Zanetti ricorda: "Notte di Madrid indimenticabile, abbiamo fatto la storia! Mourinho aveva ragione"
In una lunga intervista rilasciata a La Gazzetta dello Sport, il vicepresidente dell'Inter Javier Zanetti ha raccontato le emozioni più significative da lui vissute nel corso della sua esperienza leggendaria da calciatore nerazzurro. A cominciare dai ricordi legati alla notte indimenticabile di Madrid che ha consegnato la Champions League all'Inter nel 2010: "È stata una notte magica, indimenticabile per me, per quella squadra e per i nostri tifosi. Abbiamo fatto la storia vincendo il Triplete: rimarrà per tutti noi una delle notti più belle in assoluto delle nostre vite".

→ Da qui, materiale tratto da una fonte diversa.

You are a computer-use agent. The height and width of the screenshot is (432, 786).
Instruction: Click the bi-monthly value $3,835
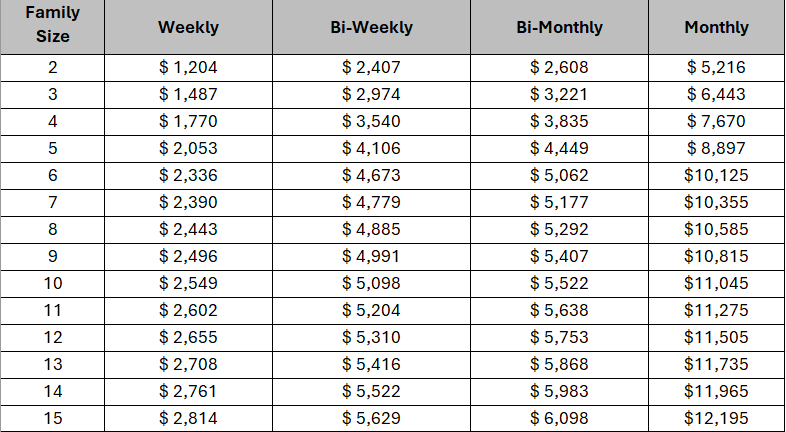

QUAL È L’IMMAGINE CHE PORTA ANCORA NEL CUORE DI QUELLA SERATA?
"Al fischio finale, quando ho visto la gioia di tutti i nostri tifosi interisti. E poi andare a fare le interviste e vedere le immagini di Milano che si riempiva di persone, da Piazza Duomo in poi. Non vedevamo l’ora di tornare in Italia per abbracciare tutti i nostri tifosi".

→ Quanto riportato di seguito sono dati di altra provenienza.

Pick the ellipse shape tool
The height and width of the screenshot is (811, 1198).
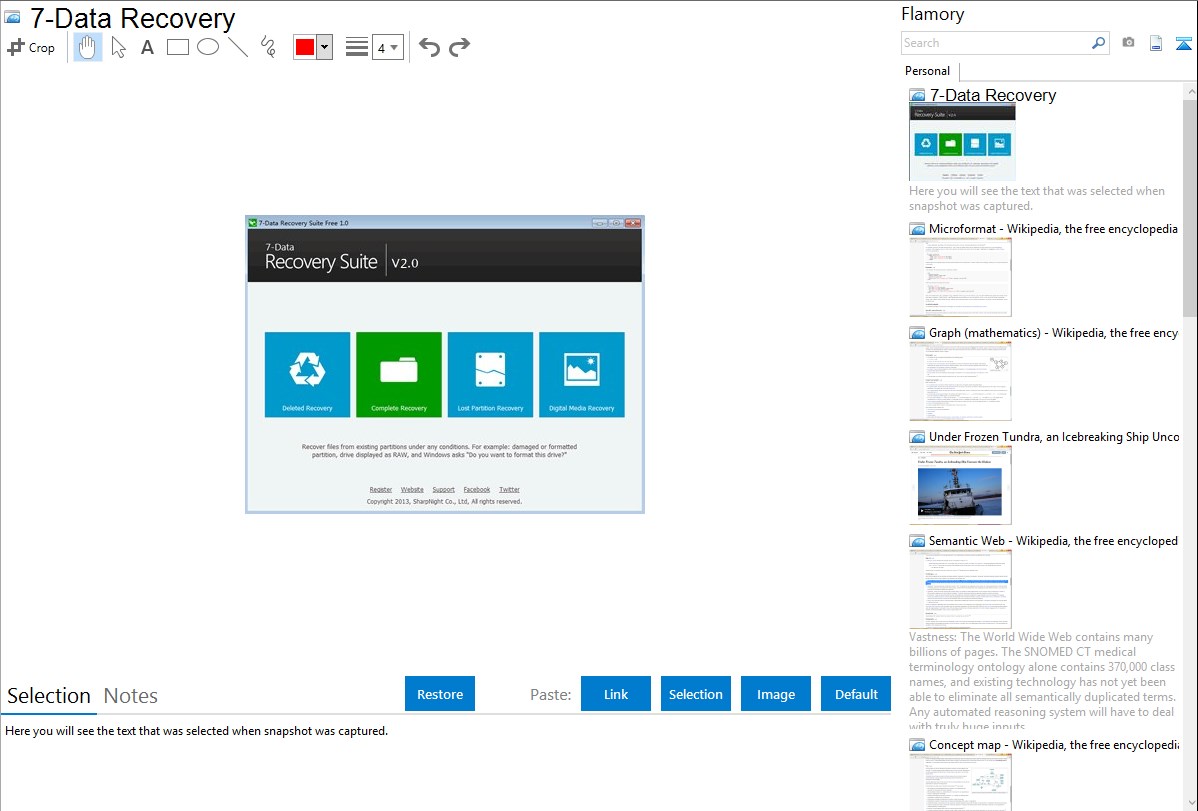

NELLA FESTA DEL TRIPLETE C’È STATO QUALCUNO CHE HA ESAGERATO PIÙ DEGLI ALTRI?
"Tutti, tutti. C’è stata come una liberazione al triplice fischio: era stata una stagione molto faticosa, nell’ultimo mese abbiamo disputato tutte gare decisive per vincere il campionato, la Coppa Italia e poi lì a Madrid la finale di Champions. Però il lavoro ci ha ripagato".
QUAL È STATO IL SEGRETO DI QUEL TRIPLETE?
"Un gruppo di giocatori che era prima di tutto un gruppo di uomini, con grande senso di appartenenza e ricordandosi sempre la maglia che indossavamo. Era un orgoglio per tutti noi difendere i colori dell’Inter in qualsiasi parte del mondo, con un grande condottiero come José Mourinho. È stato lui a convincerci che vincere tutto era possibile: aveva ragione".